May 8 2006
McAfee pumping FUD to boost sales
By now we’ve all seen either this story in The Seattle Times or one just like it somewhere else reporting on how McAfee is taking its claims that “the number of discoveries of vulnerabilities on the Macintosh platform has increased by about 200 percent in the past three years” and hopelessly linking it to the recent Apple TV ad “Get a Mac: Viruses” as if one had much of anything to do with the other.

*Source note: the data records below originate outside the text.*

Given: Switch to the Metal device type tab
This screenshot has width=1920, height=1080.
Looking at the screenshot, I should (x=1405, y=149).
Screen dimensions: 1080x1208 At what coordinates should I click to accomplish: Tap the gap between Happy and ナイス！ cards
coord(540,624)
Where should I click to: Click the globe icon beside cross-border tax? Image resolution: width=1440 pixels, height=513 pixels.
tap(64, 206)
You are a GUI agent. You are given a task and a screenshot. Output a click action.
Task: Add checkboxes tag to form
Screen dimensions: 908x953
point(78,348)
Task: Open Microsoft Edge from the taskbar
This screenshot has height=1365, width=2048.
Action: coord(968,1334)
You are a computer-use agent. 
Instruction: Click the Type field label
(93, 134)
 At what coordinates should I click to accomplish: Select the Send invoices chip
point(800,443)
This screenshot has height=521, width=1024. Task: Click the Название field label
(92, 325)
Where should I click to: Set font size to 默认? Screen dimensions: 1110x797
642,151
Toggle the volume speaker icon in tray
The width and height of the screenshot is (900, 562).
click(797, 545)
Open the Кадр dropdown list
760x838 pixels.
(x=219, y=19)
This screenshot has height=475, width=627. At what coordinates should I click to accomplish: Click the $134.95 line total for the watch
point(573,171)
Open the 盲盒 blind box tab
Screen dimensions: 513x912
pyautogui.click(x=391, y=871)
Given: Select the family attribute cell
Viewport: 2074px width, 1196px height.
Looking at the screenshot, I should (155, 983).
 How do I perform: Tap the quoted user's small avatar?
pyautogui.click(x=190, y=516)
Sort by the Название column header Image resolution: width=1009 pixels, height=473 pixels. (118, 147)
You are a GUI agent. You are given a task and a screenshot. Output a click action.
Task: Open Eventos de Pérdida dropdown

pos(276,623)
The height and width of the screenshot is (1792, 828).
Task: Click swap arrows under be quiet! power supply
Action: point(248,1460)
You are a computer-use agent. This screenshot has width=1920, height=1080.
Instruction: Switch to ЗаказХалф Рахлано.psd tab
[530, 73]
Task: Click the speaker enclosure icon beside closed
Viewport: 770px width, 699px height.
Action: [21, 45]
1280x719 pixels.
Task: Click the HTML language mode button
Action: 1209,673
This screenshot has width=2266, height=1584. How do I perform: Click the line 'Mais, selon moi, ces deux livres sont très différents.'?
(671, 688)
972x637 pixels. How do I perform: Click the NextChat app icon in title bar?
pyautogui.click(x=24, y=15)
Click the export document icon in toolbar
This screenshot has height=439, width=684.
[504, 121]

Please people, especially the PC using public that is more likely to want to fall for this FUD, please, this is not that hard to figure out–read the following transcription from the Apple ad:
PC: No, no. Do not be a hero. Last year there were 114,000 known viruses for PCs
Mac: …for PCs, but not Macs
There you have it–that is the claim made by that particular commercial. It does not say that Macs are impervious to malicious attack. It does not say that they have no vulnerabilities. It merely states that of the 114,000 viruses that infected PCs last year, none of those infected Macs.
McAfee’s claims of there now being 143 known vulnerabilities on the Mac platform are not being contested or contradicted. But the differences between a “vulnerability” and a “virus” are as different as “rabbit season” and “duck season”… this is a classic FUD maneuver of taking one fact and comparing it to one to which it does not directly relate.
McAfee has an axe to grind and a product to sell. The new Apple ads may cause current Mac users to become overconfident and not feel the need for any anti-virus software and that, of course, troubles McAfee: fear and undermining the confidence of Mac users if the only way to sell their product since there truly are so few real threats to scare any of us into buying their software.